When you let an employee go, you usually don't have to enter into a severance agreement. However, if employees are operating under an employment contract, the agreement may entitle them to some type of severance package. If it does, you'll need to honor your contract lest you put your business at risk of being sued for breach. 

Although you aren't required to negotiate on severance, doing so can save you from much bigger expenses in the future by giving you the chance to get the employee to make certain promises. 

2. Include certain clauses to protect your business 

Typically, severance agreements involve an exchange of items of value between employers and employees. Workers get severance pay while employers protect trade secrets and limit the risk of a lawsuit.

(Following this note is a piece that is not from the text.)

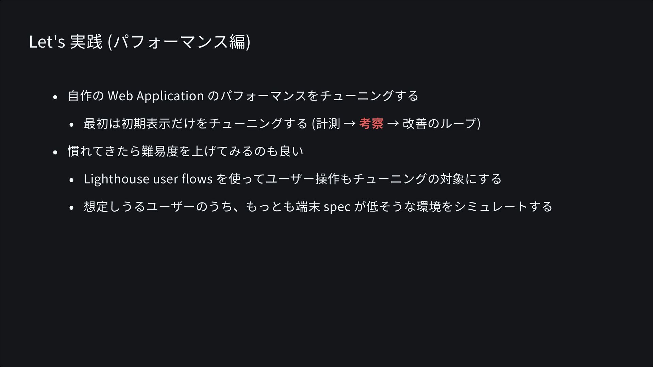Click the slide title "Let's 実践 (パフォーマンス編)"

coord(140,42)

If you're willing to offer severance pay, make certain you get the employee to agree to several important promises in exchange. Depending on the circumstances, you may want the severance agreement with your departing staff member to include: 

  • A non-compete agreement temporarily preventing the employee from taking customers with them, working for direct competitors, or starting a similar business in your geographic area.
  • A non-disclosure agreement preventing the employee from sharing business secrets.
  • A non-solicitation agreement prohibiting the departing employee from convincing other workers to leave your organization.
  • A non-disparagement agreement prohibiting the employee from making negative remarks about your organization or the termination.
  • A general release or waiver stipulating the employee won't attempt to claim unemployment benefits or sue for wrongful termination.

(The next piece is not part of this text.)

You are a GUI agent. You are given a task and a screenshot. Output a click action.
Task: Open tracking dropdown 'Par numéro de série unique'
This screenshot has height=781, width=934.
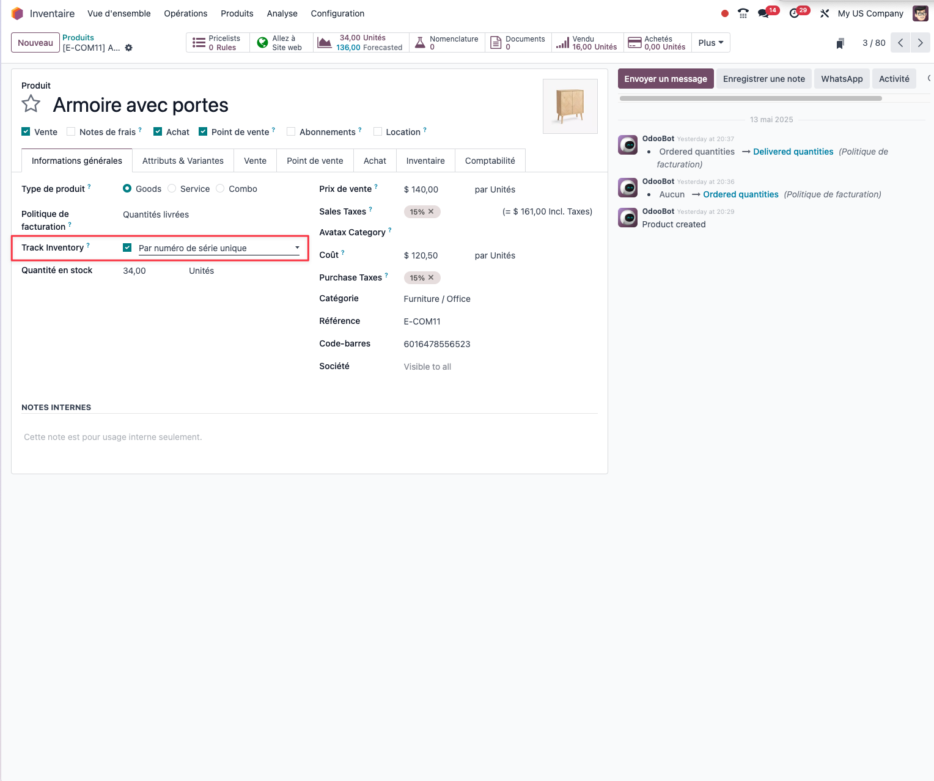point(219,248)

If the employee retained company property, use the severance agreement to specify what happens to it. You may allow the worker to retain it, but any property they keep should be considered non-taxable compensation. 

3. Make sure you comply with the law 

The last thing you want is for a carefully negotiated severance agreement to be declared unenforceable because it doesn't comply with state laws.

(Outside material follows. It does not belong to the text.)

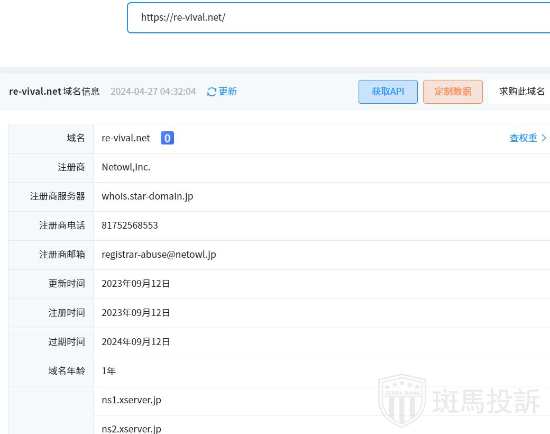Click the registrar-abuse@netowl.jp email address

tap(159, 255)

While the rules differ depending where your business is located, most states require you to give time for employees to look over agreements. You'll also want to avoid making the non-compete or non-disclosure agreement overly broad. Use plain language, avoid any statements that could be considered misleading, and ensure that waivers of claims against the company are clear and explicit. Finally, encourage employees -- preferably in writing -- to have a lawyer look at the agreement before signing. 

It's also a good idea for you to talk with an attorney to make sure you're not including impermissible terms in your severance agreement. The cost of a lawsuit or your trade secrets being misappropriated is far more substantial than the cost of a simple consultation with an attorney. 

4. Know what's customary

To make sure the employee actually has incentive to sign, you should make an attractive offer. But you don't want to be overly generous about benefits or severance pay -- so it helps to know what's standard.

It's common for employees to receive one to two weeks pay for each year of service. You may also want to offer continuation of health benefits for a limited time to sweeten the deal. And you can address in the agreement whether you're willing to provide letters of recommendation or serve as a reference. 

Be ready for employee pushback during the negotiation process 

There's one final thing to remember: Your first offer is unlikely to be the final offer. Leave room so if the employee asks for more, you'll be able to give a little.

And remember, while it may seem expensive to pay severance, protecting yourself from litigation -- and building a reputation as a company that takes care of its staff -- is worth the price.